The complete set of records should be given again verbatim.

(Supplied records begins)

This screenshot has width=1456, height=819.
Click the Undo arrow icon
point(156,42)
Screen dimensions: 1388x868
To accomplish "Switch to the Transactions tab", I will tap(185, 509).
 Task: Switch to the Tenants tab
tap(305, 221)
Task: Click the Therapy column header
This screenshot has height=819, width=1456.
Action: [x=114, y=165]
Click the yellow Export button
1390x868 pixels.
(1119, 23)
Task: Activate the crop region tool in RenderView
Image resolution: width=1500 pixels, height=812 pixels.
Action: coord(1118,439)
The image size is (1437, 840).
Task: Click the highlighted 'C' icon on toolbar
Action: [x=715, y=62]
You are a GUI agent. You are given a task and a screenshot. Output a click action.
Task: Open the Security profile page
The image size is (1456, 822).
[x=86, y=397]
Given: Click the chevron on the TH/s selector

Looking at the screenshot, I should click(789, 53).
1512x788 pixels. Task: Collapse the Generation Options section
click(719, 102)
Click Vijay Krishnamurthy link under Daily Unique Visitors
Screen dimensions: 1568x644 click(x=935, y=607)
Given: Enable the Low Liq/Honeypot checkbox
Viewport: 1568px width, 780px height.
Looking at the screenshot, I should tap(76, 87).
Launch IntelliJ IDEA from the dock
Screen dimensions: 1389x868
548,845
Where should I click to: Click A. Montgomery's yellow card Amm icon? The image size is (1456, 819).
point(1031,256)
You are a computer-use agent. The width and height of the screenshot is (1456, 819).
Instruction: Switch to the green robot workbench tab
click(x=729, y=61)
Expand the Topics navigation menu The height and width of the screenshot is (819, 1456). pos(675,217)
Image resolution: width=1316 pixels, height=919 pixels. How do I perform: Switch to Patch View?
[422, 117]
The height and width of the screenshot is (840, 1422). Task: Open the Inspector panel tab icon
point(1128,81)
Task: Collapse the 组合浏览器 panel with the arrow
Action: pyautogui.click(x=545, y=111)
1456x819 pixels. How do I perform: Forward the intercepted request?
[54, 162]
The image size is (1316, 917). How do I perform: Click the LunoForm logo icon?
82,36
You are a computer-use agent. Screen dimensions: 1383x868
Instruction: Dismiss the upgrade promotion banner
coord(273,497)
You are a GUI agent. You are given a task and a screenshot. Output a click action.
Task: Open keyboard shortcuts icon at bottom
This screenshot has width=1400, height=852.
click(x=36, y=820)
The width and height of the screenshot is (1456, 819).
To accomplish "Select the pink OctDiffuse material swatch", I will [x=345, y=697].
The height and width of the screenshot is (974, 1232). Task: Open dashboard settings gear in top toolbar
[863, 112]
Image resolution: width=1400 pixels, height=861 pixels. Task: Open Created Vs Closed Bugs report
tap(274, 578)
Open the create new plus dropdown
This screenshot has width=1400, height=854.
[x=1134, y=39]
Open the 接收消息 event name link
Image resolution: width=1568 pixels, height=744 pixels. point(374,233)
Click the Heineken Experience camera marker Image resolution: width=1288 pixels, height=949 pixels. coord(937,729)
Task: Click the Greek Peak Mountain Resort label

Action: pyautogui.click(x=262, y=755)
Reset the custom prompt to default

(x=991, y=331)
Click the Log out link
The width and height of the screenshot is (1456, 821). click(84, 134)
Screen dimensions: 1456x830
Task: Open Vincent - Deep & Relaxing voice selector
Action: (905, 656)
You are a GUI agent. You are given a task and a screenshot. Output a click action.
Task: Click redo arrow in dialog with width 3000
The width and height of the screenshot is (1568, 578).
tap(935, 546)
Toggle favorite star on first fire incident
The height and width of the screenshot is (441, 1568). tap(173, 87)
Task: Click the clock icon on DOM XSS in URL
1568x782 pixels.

(Supplied records ends)

Task answer -
This screenshot has width=1456, height=819.
Click the Undo arrow icon
point(156,42)
Screen dimensions: 1388x868
To accomplish "Switch to the Transactions tab", I will tap(185, 509).
 Task: Switch to the Tenants tab
tap(305, 221)
Task: Click the Therapy column header
This screenshot has height=819, width=1456.
Action: [x=114, y=165]
Click the yellow Export button
1390x868 pixels.
(1119, 23)
Task: Activate the crop region tool in RenderView
Image resolution: width=1500 pixels, height=812 pixels.
Action: coord(1118,439)
The image size is (1437, 840).
Task: Click the highlighted 'C' icon on toolbar
Action: [x=715, y=62]
You are a GUI agent. You are given a task and a screenshot. Output a click action.
Task: Open the Security profile page
The image size is (1456, 822).
[x=86, y=397]
Given: Click the chevron on the TH/s selector

Looking at the screenshot, I should click(789, 53).
1512x788 pixels. Task: Collapse the Generation Options section
click(719, 102)
Click Vijay Krishnamurthy link under Daily Unique Visitors
Screen dimensions: 1568x644 click(x=935, y=607)
Given: Enable the Low Liq/Honeypot checkbox
Viewport: 1568px width, 780px height.
Looking at the screenshot, I should tap(76, 87).
Launch IntelliJ IDEA from the dock
Screen dimensions: 1389x868
548,845
Where should I click to: Click A. Montgomery's yellow card Amm icon? The image size is (1456, 819).
point(1031,256)
You are a computer-use agent. The width and height of the screenshot is (1456, 819).
Instruction: Switch to the green robot workbench tab
click(x=729, y=61)
Expand the Topics navigation menu The height and width of the screenshot is (819, 1456). pos(675,217)
Image resolution: width=1316 pixels, height=919 pixels. How do I perform: Switch to Patch View?
[422, 117]
The height and width of the screenshot is (840, 1422). Task: Open the Inspector panel tab icon
point(1128,81)
Task: Collapse the 组合浏览器 panel with the arrow
Action: pyautogui.click(x=545, y=111)
1456x819 pixels. How do I perform: Forward the intercepted request?
[54, 162]
The image size is (1316, 917). How do I perform: Click the LunoForm logo icon?
82,36
You are a computer-use agent. Screen dimensions: 1383x868
Instruction: Dismiss the upgrade promotion banner
coord(273,497)
You are a GUI agent. You are given a task and a screenshot. Output a click action.
Task: Open keyboard shortcuts icon at bottom
This screenshot has width=1400, height=852.
click(x=36, y=820)
The width and height of the screenshot is (1456, 819).
To accomplish "Select the pink OctDiffuse material swatch", I will [x=345, y=697].
The height and width of the screenshot is (974, 1232). Task: Open dashboard settings gear in top toolbar
[863, 112]
Image resolution: width=1400 pixels, height=861 pixels. Task: Open Created Vs Closed Bugs report
tap(274, 578)
Open the create new plus dropdown
This screenshot has width=1400, height=854.
[x=1134, y=39]
Open the 接收消息 event name link
Image resolution: width=1568 pixels, height=744 pixels. point(374,233)
Click the Heineken Experience camera marker Image resolution: width=1288 pixels, height=949 pixels. coord(937,729)
Task: Click the Greek Peak Mountain Resort label

Action: pyautogui.click(x=262, y=755)
Reset the custom prompt to default

(x=991, y=331)
Click the Log out link
The width and height of the screenshot is (1456, 821). click(84, 134)
Screen dimensions: 1456x830
Task: Open Vincent - Deep & Relaxing voice selector
Action: (905, 656)
You are a GUI agent. You are given a task and a screenshot. Output a click action.
Task: Click redo arrow in dialog with width 3000
The width and height of the screenshot is (1568, 578).
tap(935, 546)
Toggle favorite star on first fire incident
The height and width of the screenshot is (441, 1568). tap(173, 87)
Task: Click the clock icon on DOM XSS in URL
1568x782 pixels.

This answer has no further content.